Maníaco ataca meninas no Areal

Notícia do dia 12/05/2014 Duas adolescentes menores de 18 anos foram violentadas e abusadas sexualmente na região conhecida como Balneário do Areal, na Estrada Odovaldo Novo, por um homem desconhecido. As vítimas ficaram totalmente traumatizadas, após terem sido abordadas e estupradas pelo maníaco armado com um terçado, rosto coberto com camisa. Os casos aconteceram no início da semana passada entre segunda e quarta-feira.

As adolescentes registraram Boletim de Ocorrência na 3ª Delegacia Interativa de Polícia (DIP) e relataram detalhes sobre o caso para contribuir com as investigações na tentativa de descobrir-se a identidade do autor dos ataques. Por determinação da delegada Ana Denise Machado, as adolescentes foram medicadas para evitar gravidez indesejada e iniciaram tratamento psicológico.

As características físicas do suposto estuprador são mantidas em sigilo pela Polícia Civil para não atrapalhar o processo de investigação e conseguir êxito na prisão do criminoso. A delegada Ana Denise instaurou inquérito policial para apurar os dois casos. As duas vítimas descreveram, em depoimento, que provavelmente o estuprador é a mesma pessoa. Elas apontam um perfil idêntico, com vestimentas parecidas em ambos os crimes.

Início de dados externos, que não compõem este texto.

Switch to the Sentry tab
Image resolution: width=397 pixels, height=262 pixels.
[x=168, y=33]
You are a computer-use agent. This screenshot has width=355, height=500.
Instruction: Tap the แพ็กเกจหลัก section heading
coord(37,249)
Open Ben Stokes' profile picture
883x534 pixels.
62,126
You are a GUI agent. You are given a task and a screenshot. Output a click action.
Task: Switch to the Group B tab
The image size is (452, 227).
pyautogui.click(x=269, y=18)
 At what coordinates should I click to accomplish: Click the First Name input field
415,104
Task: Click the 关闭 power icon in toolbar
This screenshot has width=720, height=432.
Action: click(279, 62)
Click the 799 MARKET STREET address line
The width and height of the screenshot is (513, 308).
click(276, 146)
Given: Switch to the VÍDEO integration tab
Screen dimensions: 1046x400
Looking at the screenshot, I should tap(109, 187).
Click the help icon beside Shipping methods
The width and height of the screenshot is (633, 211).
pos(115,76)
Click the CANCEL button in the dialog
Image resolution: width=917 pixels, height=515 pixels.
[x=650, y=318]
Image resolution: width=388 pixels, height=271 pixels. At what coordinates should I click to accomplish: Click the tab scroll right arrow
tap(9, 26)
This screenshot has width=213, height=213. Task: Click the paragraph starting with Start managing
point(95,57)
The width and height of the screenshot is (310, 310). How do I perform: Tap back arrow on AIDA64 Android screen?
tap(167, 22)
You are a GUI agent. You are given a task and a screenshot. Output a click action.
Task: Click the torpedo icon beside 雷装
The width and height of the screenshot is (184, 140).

Armado com terçado, o maníaco abordava de surpresa as adolescentes vulneráveis em lazer no balneário Areal, depois de se esconder no meio do mato. O estuprador se aproveitava do descuido das vítimas e, com violência, arrastava pelo cabelo para o mato onde praticava os abusos sexuais. As adolescentes já fizeram exames para coleta do semêm do estuprador e a Polícia Civil vai encaminhar ao Instituto de Criminalística do Amazonas.

Com o material genético, a Polícia Civil pode fazer o cruzamento de dados com um suspeito detido na quinta-feira, 08, para tentar identificar autoria. O laudo com o resultado da análise dos materiais biológicos deve sair em 30 dias, mas as investigações avançam. De acordo com uma fonte sigilosa, tudo indica que seja um estuprador acostumado a cometer crime há bastante tempo, devido à sequência de espaço de tempo de um ataque para outro.